— begin Input material —

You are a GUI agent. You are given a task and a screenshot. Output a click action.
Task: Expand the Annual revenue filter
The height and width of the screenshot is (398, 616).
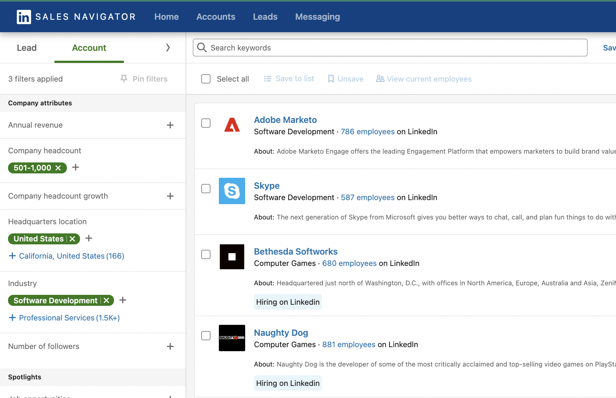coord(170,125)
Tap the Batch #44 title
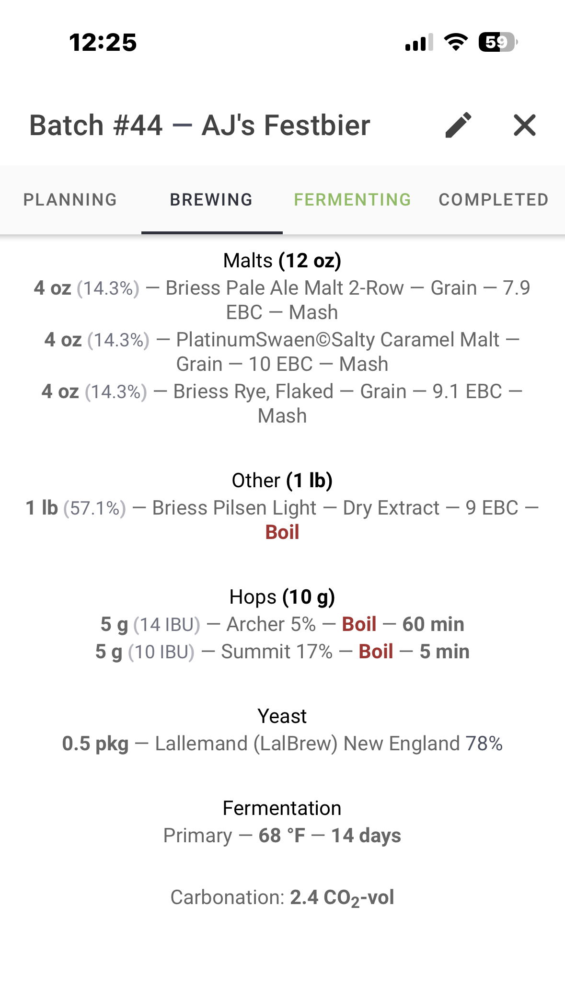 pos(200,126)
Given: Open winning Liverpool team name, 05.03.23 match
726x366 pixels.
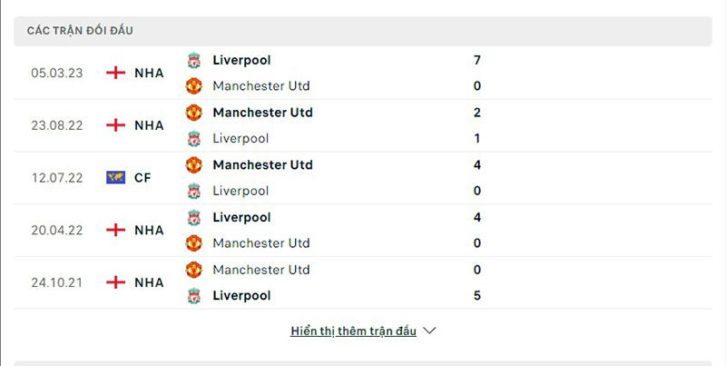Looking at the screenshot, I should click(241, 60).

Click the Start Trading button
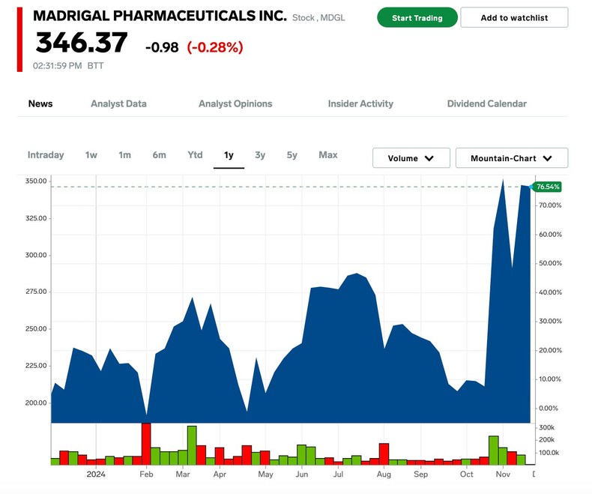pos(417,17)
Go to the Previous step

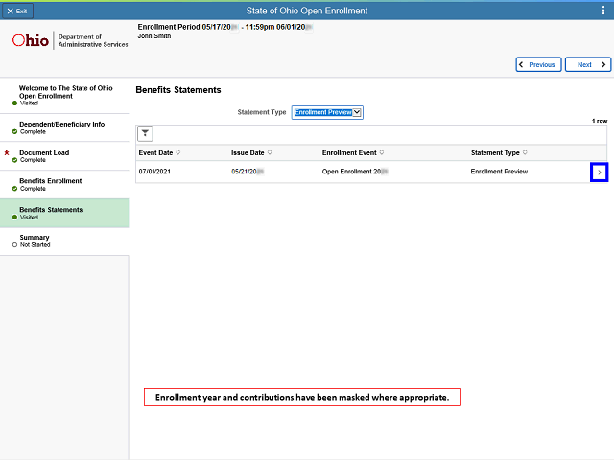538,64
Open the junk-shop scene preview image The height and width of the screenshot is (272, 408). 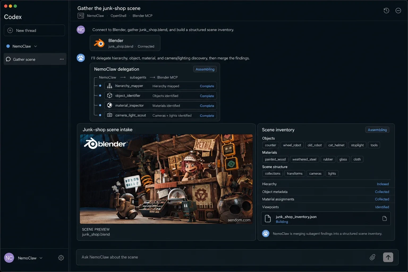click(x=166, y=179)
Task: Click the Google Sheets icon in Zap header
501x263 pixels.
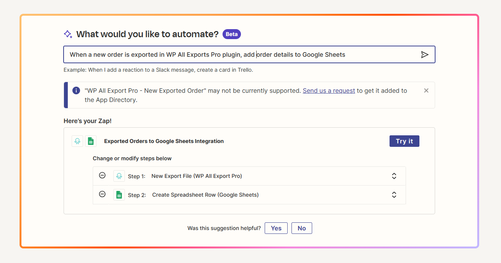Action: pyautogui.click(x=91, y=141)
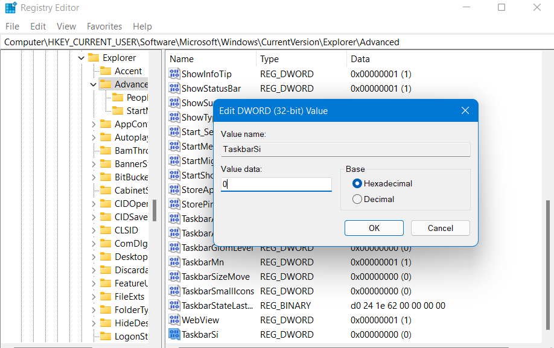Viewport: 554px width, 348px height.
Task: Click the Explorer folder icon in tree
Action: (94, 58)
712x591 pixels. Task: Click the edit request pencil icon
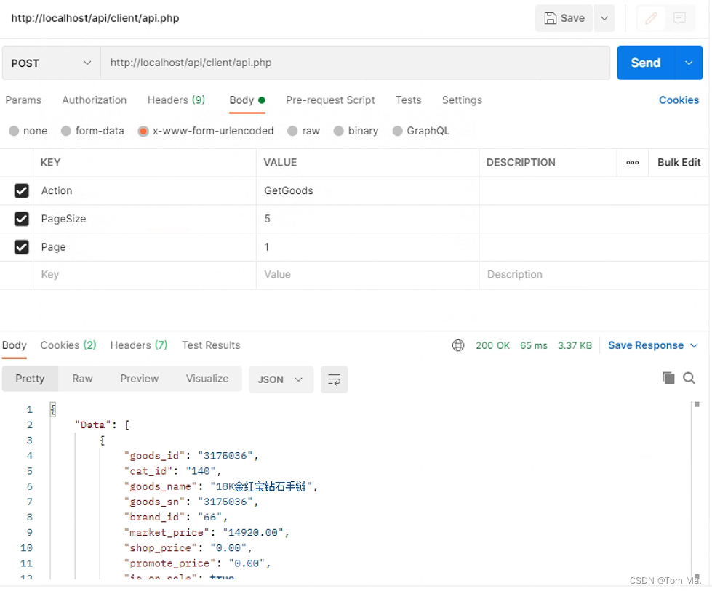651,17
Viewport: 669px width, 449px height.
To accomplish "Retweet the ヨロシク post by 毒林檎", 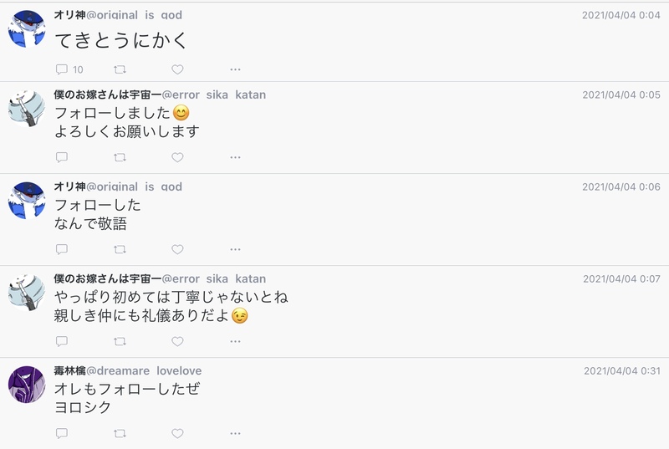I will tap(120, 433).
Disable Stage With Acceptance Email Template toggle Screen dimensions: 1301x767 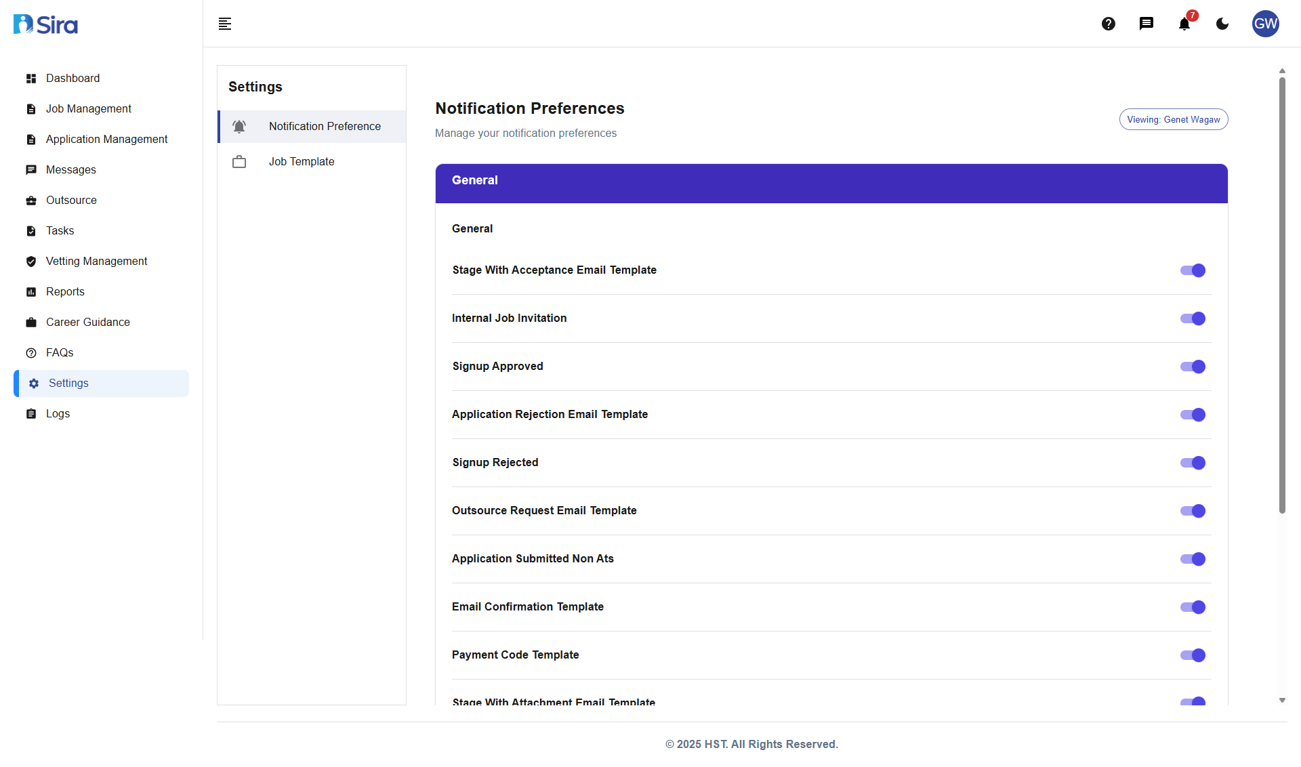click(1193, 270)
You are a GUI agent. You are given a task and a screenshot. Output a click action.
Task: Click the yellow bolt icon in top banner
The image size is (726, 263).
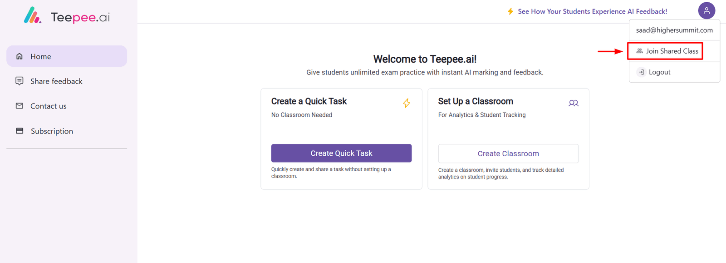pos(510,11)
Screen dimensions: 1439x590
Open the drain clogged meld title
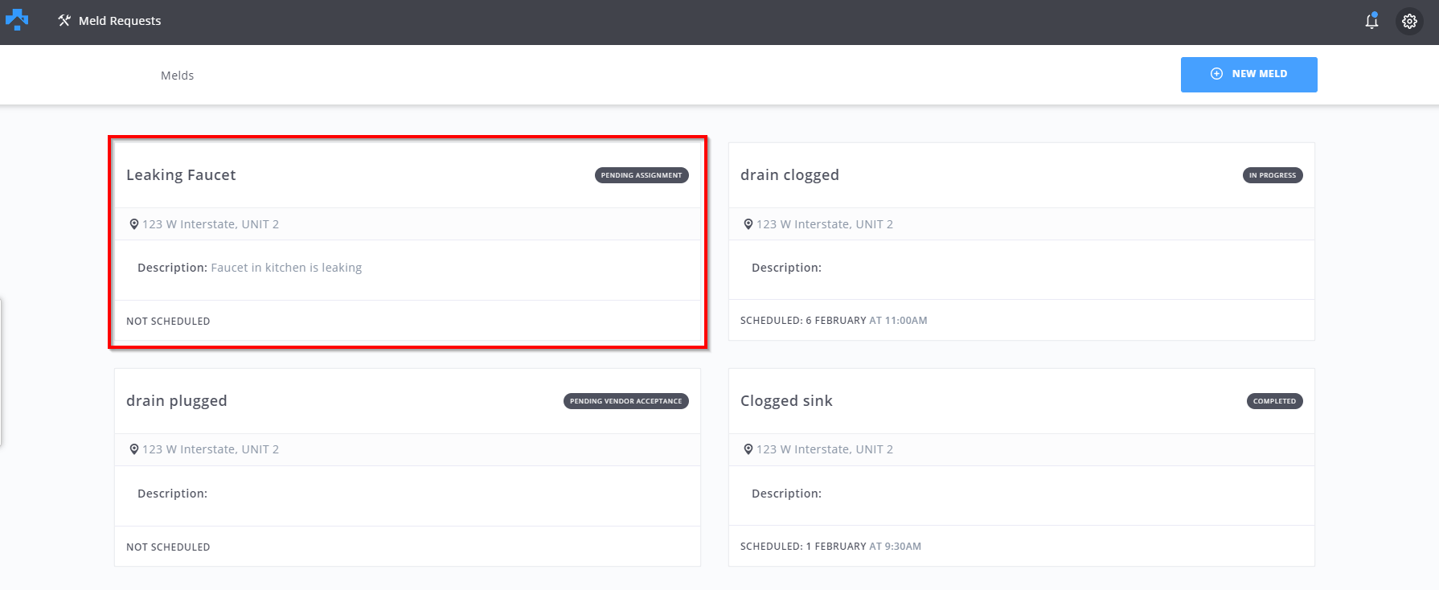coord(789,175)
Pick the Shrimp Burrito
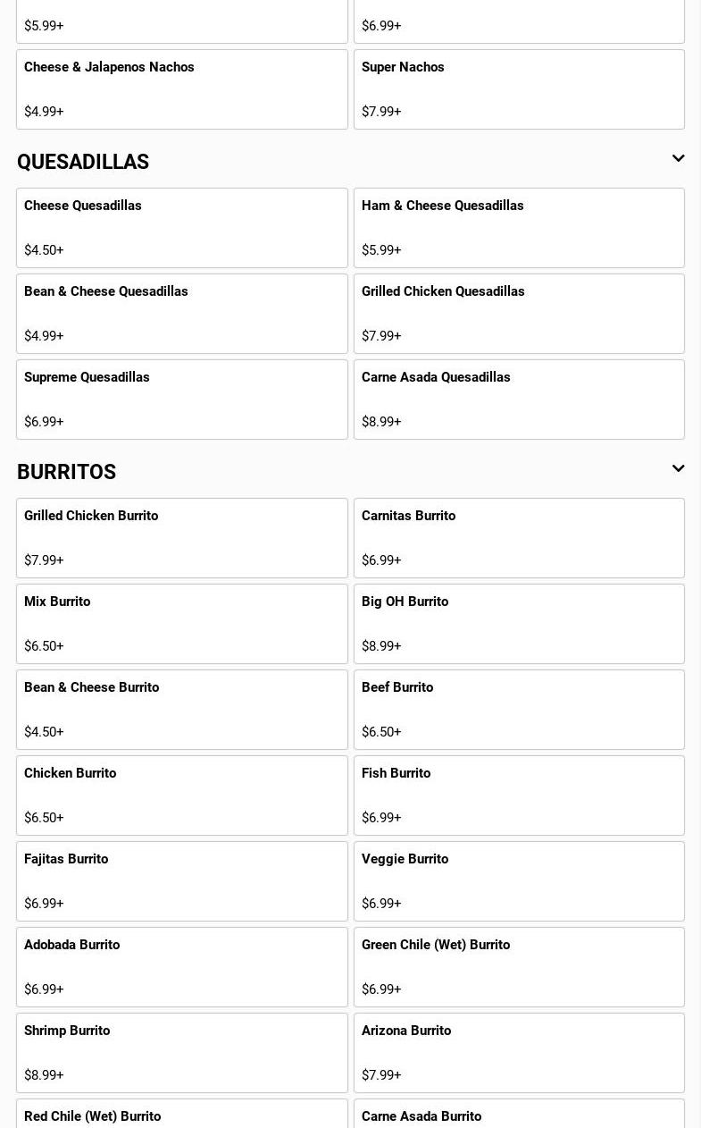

— end Input material —

Required work: Starting at the line that contains "Screen dimensions: 1439x590", copy the entries word for word through the end of the entries, keeping that first line. Leave the pictures out.

Task solution:
Screen dimensions: 1439x590
Open the drain clogged meld title
coord(789,175)
Pick the Shrimp Burrito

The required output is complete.